I saw him for the last time in 2020. He was outside Seasons Retirement Community in Welland, where he was a resident. We were in a car and he was riding on his scooter so we hooked up with enthusiastic waves. In December 2018, I was in his apartment for a column interview. Mr. Pietz, always a gentleman, always with a sunny style, was effervescent, eager to share memories especially from his time as Welland mayor. He spoke about decades-old events as if they were only yesterday, so sharp was his recall.

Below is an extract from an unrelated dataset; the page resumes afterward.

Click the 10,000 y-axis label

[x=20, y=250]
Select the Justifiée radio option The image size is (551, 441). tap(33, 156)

Bob Saracino, mayor of Port Colborne from 1977 to 1995 and an alderman before that, said he and Mr. Pietz were friends and allies for years. When Mr. Pietz made a run for chair of regional council in what turned out to be an unsuccessful bid, Saracino was his nominator.

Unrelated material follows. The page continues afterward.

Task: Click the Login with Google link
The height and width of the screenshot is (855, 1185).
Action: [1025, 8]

Saracino, for one, remembers Mr. Pietz as the consummate politician.
“He was dedicated for Welland,” he said. “Allan always worked on behalf of the people of Welland and the city.
“His strength was his ability to communicate with people. He had that smile and he was ready to shake your hand. And it was always with sincerity.”

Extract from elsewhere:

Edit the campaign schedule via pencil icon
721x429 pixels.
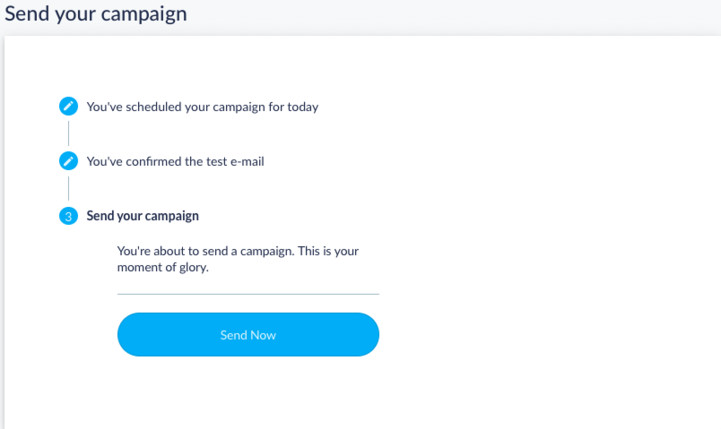68,106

On a lighthearted note, he and Mr. Pietz shared the same birthdate, June 18, although the latter was 13 years older. Saracino would joke about toasting the elder statesman “with a glass of milk”, a reference to Mr. Pietz’s family business, Sunnyside Dairy.
Retired journalist Bob McClellan followed Mr. Pietz through his own interest in municipal politics and his career in the newsroom. McClellan joined the newspaper in 1958, became city editor in 1967 and moved on in 1973.
“When Allan Pietz became a member of Crowland council in 1952, I’m sure no one, including Allan himself, could possibly imagine the ‘game-changing’ events he would become part of for the next half century,” McClellan wrote in an email.
“The amalgamation of Welland and Crowland; the Welland Canal bypass with the massive changes it brought to the city’s infrastructure; the inception of a regional government system which changed Niagara’s political map; the establishment of Welland as a college town are a few of the major changes that occurred in the city in the latter half of the 20th century. And one constant during those times – Allan Pietz was there.”
In McClellan’s opinion, Mr. Pietz will be remembered most for the 14 years he served as mayor, but his career saw him serve in some capacity with several jurisdictions: a councillor and later deputy reeve of Crowland, Welland County council, Niagara Regional council, Member of Parliament for Welland Riding and then another term with the Region. In McClellan’s view, it’s a record of service that may never be matched.
“One reason for his success was the way he kept in touch with the electorate with his friendly persona; in fact it sometimes appeared that he was always on the campaign trail,” McClellan wrote.
It is safe to say Mr. Pietz will certainly be remembered by many for that gift and aura. My earliest memory of him is from the late 1950s, a day he drove a Sunnyside horse-drawn milk wagon down our street in Crowland, perhaps subbing for the regular driver, or maybe for the opportunity of a hands-on-the-reins experience in the family business.
A game of ball hockey was in progress and Mr. Pietz was ecstatic to join in the fray, milk wagon stopped and hockey stick in hand.
He stayed five minutes, maybe 10, checking, passing, shooting. He knew some of us by name, perhaps an early sign of that consummate politician in the making? And hard not to notice, and never to be forgotten, was a million-dollar-smile lighting his face.